Exercise directions: Repeat each entry below exactly.

Stored records:
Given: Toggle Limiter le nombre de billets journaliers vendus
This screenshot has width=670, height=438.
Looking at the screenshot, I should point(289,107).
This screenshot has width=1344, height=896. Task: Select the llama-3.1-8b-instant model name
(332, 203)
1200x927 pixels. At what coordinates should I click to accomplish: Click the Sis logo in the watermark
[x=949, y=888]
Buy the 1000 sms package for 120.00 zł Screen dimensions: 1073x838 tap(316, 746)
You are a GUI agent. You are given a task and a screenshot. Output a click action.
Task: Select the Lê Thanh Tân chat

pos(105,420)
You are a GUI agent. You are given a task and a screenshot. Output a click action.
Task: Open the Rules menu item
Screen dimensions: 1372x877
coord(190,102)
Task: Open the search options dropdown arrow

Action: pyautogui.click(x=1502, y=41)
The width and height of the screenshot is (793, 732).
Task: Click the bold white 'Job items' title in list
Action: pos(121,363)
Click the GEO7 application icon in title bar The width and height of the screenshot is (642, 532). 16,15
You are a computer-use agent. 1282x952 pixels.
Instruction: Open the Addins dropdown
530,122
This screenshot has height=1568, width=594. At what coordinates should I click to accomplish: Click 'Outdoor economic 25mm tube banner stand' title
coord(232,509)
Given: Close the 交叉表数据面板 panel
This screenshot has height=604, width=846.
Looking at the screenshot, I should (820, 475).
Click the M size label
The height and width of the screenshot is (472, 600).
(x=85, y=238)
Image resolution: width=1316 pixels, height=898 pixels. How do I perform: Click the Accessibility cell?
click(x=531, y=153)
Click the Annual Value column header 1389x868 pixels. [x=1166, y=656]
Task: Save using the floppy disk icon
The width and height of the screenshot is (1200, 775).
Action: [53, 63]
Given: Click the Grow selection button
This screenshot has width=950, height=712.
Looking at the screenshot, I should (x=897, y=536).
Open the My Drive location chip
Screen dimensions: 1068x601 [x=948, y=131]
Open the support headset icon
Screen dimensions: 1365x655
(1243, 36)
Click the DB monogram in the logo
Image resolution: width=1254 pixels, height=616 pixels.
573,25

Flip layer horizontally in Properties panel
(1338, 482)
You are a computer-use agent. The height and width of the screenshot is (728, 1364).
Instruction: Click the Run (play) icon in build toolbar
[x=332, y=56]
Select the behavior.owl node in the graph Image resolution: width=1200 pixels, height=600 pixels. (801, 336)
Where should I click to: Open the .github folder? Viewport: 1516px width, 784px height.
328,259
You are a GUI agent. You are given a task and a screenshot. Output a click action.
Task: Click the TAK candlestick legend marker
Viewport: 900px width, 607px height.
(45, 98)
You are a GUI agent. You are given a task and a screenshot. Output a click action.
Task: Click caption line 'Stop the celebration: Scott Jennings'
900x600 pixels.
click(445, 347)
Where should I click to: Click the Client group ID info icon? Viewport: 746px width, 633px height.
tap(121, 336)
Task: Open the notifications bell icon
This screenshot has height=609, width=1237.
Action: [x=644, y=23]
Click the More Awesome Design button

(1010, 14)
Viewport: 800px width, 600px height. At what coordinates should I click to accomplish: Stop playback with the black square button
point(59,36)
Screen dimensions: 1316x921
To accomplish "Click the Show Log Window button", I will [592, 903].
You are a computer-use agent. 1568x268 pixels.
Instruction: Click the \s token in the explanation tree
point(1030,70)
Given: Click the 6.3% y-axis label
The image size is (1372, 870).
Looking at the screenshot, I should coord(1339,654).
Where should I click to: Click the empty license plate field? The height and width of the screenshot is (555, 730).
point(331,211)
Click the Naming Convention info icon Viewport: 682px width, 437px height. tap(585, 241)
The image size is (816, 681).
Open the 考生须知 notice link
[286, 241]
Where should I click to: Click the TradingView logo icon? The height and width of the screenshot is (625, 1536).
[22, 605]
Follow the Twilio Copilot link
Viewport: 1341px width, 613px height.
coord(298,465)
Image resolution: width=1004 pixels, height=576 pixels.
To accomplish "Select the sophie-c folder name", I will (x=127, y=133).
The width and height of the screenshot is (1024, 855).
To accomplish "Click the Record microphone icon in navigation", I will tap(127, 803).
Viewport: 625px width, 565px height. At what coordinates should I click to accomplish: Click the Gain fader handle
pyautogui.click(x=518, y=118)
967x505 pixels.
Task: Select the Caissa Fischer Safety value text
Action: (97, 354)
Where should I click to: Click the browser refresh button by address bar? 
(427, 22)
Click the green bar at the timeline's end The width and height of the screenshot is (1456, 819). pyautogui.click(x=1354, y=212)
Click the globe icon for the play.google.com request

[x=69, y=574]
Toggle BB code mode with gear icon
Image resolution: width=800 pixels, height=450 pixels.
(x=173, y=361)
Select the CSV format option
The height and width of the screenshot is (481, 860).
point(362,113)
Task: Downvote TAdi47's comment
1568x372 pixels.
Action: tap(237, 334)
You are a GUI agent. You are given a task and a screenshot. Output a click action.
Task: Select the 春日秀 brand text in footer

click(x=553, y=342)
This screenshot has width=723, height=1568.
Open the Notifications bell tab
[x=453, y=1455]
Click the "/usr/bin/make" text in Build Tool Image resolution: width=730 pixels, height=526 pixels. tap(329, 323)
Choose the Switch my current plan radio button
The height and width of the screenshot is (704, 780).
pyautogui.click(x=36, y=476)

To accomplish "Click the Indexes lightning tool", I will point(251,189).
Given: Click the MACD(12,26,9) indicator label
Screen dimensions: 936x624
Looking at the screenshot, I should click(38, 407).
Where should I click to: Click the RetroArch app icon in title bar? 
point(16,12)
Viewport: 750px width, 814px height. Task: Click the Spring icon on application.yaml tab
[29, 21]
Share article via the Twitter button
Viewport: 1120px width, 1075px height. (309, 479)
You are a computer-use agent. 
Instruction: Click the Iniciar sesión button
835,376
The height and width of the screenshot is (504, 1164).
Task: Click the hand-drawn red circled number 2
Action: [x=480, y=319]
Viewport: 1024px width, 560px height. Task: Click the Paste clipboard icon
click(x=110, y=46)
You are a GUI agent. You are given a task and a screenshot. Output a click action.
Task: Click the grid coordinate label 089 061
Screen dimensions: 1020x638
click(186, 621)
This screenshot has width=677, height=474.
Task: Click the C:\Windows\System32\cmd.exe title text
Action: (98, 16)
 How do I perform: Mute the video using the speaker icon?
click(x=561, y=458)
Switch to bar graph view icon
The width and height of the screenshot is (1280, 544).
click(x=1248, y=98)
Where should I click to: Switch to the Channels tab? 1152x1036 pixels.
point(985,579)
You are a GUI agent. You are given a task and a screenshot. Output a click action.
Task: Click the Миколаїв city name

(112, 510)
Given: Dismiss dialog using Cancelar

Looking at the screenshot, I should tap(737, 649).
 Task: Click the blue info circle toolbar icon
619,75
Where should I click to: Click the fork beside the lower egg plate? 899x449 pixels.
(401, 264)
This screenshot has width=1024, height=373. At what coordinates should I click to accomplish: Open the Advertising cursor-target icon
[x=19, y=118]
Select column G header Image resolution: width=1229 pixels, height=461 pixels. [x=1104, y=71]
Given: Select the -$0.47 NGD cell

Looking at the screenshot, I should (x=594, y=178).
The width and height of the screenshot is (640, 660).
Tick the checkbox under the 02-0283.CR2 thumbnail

Solved exercise:
Given: Toggle Limiter le nombre de billets journaliers vendus
This screenshot has width=670, height=438.
Looking at the screenshot, I should point(289,107).
This screenshot has width=1344, height=896. Task: Select the llama-3.1-8b-instant model name
(332, 203)
1200x927 pixels. At what coordinates should I click to accomplish: Click the Sis logo in the watermark
[x=949, y=888]
Buy the 1000 sms package for 120.00 zł Screen dimensions: 1073x838 tap(316, 746)
You are a GUI agent. You are given a task and a screenshot. Output a click action.
Task: Select the Lê Thanh Tân chat

pos(105,420)
You are a GUI agent. You are given a task and a screenshot. Output a click action.
Task: Open the Rules menu item
Screen dimensions: 1372x877
coord(190,102)
Task: Open the search options dropdown arrow

Action: pyautogui.click(x=1502, y=41)
The width and height of the screenshot is (793, 732).
Task: Click the bold white 'Job items' title in list
Action: pos(121,363)
Click the GEO7 application icon in title bar The width and height of the screenshot is (642, 532). 16,15
You are a computer-use agent. 1282x952 pixels.
Instruction: Open the Addins dropdown
530,122
This screenshot has height=1568, width=594. At what coordinates should I click to accomplish: Click 'Outdoor economic 25mm tube banner stand' title
coord(232,509)
Given: Close the 交叉表数据面板 panel
This screenshot has height=604, width=846.
Looking at the screenshot, I should (820, 475).
Click the M size label
The height and width of the screenshot is (472, 600).
(x=85, y=238)
Image resolution: width=1316 pixels, height=898 pixels. How do I perform: Click the Accessibility cell?
click(x=531, y=153)
Click the Annual Value column header 1389x868 pixels. [x=1166, y=656]
Task: Save using the floppy disk icon
The width and height of the screenshot is (1200, 775).
Action: [53, 63]
Given: Click the Grow selection button
This screenshot has width=950, height=712.
Looking at the screenshot, I should (x=897, y=536).
Open the My Drive location chip
Screen dimensions: 1068x601 [x=948, y=131]
Open the support headset icon
Screen dimensions: 1365x655
(1243, 36)
Click the DB monogram in the logo
Image resolution: width=1254 pixels, height=616 pixels.
573,25

Flip layer horizontally in Properties panel
(1338, 482)
You are a computer-use agent. The height and width of the screenshot is (728, 1364).
Instruction: Click the Run (play) icon in build toolbar
[x=332, y=56]
Select the behavior.owl node in the graph Image resolution: width=1200 pixels, height=600 pixels. (801, 336)
Where should I click to: Open the .github folder? Viewport: 1516px width, 784px height.
328,259
You are a GUI agent. You are given a task and a screenshot. Output a click action.
Task: Click the TAK candlestick legend marker
Viewport: 900px width, 607px height.
(45, 98)
You are a GUI agent. You are given a task and a screenshot. Output a click action.
Task: Click caption line 'Stop the celebration: Scott Jennings'
900x600 pixels.
click(445, 347)
Where should I click to: Click the Client group ID info icon? Viewport: 746px width, 633px height.
tap(121, 336)
Task: Open the notifications bell icon
This screenshot has height=609, width=1237.
Action: [x=644, y=23]
Click the More Awesome Design button

(1010, 14)
Viewport: 800px width, 600px height. At what coordinates should I click to accomplish: Stop playback with the black square button
point(59,36)
Screen dimensions: 1316x921
To accomplish "Click the Show Log Window button", I will [592, 903].
You are a computer-use agent. 1568x268 pixels.
Instruction: Click the \s token in the explanation tree
point(1030,70)
Given: Click the 6.3% y-axis label
The image size is (1372, 870).
Looking at the screenshot, I should coord(1339,654).
Where should I click to: Click the empty license plate field? The height and width of the screenshot is (555, 730).
point(331,211)
Click the Naming Convention info icon Viewport: 682px width, 437px height. tap(585, 241)
The image size is (816, 681).
Open the 考生须知 notice link
[286, 241]
Where should I click to: Click the TradingView logo icon? The height and width of the screenshot is (625, 1536).
[22, 605]
Follow the Twilio Copilot link
Viewport: 1341px width, 613px height.
coord(298,465)
Image resolution: width=1004 pixels, height=576 pixels.
To accomplish "Select the sophie-c folder name", I will (x=127, y=133).
The width and height of the screenshot is (1024, 855).
To accomplish "Click the Record microphone icon in navigation", I will tap(127, 803).
Viewport: 625px width, 565px height. At what coordinates should I click to accomplish: Click the Gain fader handle
pyautogui.click(x=518, y=118)
967x505 pixels.
Task: Select the Caissa Fischer Safety value text
Action: (97, 354)
Where should I click to: Click the browser refresh button by address bar? 
(427, 22)
Click the green bar at the timeline's end The width and height of the screenshot is (1456, 819). pyautogui.click(x=1354, y=212)
Click the globe icon for the play.google.com request

[x=69, y=574]
Toggle BB code mode with gear icon
Image resolution: width=800 pixels, height=450 pixels.
(x=173, y=361)
Select the CSV format option
The height and width of the screenshot is (481, 860).
point(362,113)
Task: Downvote TAdi47's comment
1568x372 pixels.
Action: tap(237, 334)
You are a GUI agent. You are given a task and a screenshot. Output a click action.
Task: Select the 春日秀 brand text in footer

click(x=553, y=342)
This screenshot has width=723, height=1568.
Open the Notifications bell tab
[x=453, y=1455]
Click the "/usr/bin/make" text in Build Tool Image resolution: width=730 pixels, height=526 pixels. tap(329, 323)
Choose the Switch my current plan radio button
The height and width of the screenshot is (704, 780).
pyautogui.click(x=36, y=476)

To accomplish "Click the Indexes lightning tool", I will point(251,189).
Given: Click the MACD(12,26,9) indicator label
Screen dimensions: 936x624
Looking at the screenshot, I should click(38, 407).
Where should I click to: Click the RetroArch app icon in title bar? 
point(16,12)
Viewport: 750px width, 814px height. Task: Click the Spring icon on application.yaml tab
[29, 21]
Share article via the Twitter button
Viewport: 1120px width, 1075px height. (309, 479)
You are a computer-use agent. 
Instruction: Click the Iniciar sesión button
835,376
The height and width of the screenshot is (504, 1164).
Task: Click the hand-drawn red circled number 2
Action: [x=480, y=319]
Viewport: 1024px width, 560px height. Task: Click the Paste clipboard icon
click(x=110, y=46)
You are a GUI agent. You are given a task and a screenshot. Output a click action.
Task: Click the grid coordinate label 089 061
Screen dimensions: 1020x638
click(186, 621)
This screenshot has width=677, height=474.
Task: Click the C:\Windows\System32\cmd.exe title text
Action: (98, 16)
 How do I perform: Mute the video using the speaker icon?
click(x=561, y=458)
Switch to bar graph view icon
The width and height of the screenshot is (1280, 544).
click(x=1248, y=98)
Where should I click to: Switch to the Channels tab? 1152x1036 pixels.
point(985,579)
You are a GUI agent. You are given a task and a screenshot. Output a click action.
Task: Click the Миколаїв city name

(112, 510)
Given: Dismiss dialog using Cancelar

Looking at the screenshot, I should tap(737, 649).
 Task: Click the blue info circle toolbar icon
619,75
Where should I click to: Click the fork beside the lower egg plate? 899x449 pixels.
(401, 264)
This screenshot has width=1024, height=373. At what coordinates should I click to accomplish: Open the Advertising cursor-target icon
[x=19, y=118]
Select column G header Image resolution: width=1229 pixels, height=461 pixels. [x=1104, y=71]
Given: Select the -$0.47 NGD cell

Looking at the screenshot, I should (x=594, y=178).
The width and height of the screenshot is (640, 660).
Tick the checkbox under the 02-0283.CR2 thumbnail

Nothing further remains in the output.